Recorded data

━━━━

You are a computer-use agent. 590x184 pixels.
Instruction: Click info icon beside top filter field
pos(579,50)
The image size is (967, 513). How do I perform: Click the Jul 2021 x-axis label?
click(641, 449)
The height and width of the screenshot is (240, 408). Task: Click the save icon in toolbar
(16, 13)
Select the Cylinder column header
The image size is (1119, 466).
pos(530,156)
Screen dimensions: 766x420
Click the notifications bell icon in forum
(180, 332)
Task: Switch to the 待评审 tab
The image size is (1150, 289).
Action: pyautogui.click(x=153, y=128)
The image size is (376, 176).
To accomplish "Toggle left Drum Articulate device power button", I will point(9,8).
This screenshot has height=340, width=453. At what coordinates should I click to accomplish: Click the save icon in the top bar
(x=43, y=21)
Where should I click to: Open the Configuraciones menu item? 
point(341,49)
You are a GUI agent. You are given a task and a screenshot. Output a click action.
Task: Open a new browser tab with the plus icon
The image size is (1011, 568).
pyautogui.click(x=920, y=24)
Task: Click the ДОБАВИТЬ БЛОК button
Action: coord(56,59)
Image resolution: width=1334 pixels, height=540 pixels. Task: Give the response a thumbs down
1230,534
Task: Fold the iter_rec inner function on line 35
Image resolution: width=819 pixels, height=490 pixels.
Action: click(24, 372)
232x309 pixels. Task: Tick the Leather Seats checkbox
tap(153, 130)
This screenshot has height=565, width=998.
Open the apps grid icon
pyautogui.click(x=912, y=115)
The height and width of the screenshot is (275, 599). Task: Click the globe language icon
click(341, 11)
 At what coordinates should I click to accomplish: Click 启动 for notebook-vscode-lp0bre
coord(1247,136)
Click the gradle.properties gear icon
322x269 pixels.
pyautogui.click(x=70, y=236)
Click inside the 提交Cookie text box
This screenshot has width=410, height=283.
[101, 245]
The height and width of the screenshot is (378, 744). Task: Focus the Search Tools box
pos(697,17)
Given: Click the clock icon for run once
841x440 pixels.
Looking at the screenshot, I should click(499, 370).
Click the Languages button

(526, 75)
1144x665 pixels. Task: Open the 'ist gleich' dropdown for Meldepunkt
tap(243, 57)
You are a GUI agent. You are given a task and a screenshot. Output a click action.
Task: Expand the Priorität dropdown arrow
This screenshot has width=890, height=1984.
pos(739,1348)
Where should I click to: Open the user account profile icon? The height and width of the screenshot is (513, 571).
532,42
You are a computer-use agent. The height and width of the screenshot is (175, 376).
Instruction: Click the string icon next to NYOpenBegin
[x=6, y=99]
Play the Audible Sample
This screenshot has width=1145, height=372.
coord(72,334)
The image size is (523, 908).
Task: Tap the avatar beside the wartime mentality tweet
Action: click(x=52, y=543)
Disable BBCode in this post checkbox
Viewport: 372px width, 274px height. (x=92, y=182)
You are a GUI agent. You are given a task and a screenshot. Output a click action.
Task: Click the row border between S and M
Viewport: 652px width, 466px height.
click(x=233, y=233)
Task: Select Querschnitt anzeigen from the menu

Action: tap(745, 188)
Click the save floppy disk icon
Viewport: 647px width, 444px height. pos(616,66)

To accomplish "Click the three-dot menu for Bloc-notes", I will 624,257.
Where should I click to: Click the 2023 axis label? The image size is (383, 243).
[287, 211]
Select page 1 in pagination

━━━━

◆ **ASSIGNMENT**
Return every line from the entries above that contains the word "computer".

◆ **EXPECTED ANSWER**
You are a computer-use agent. 590x184 pixels.
You are a computer-use agent. The height and width of the screenshot is (175, 376).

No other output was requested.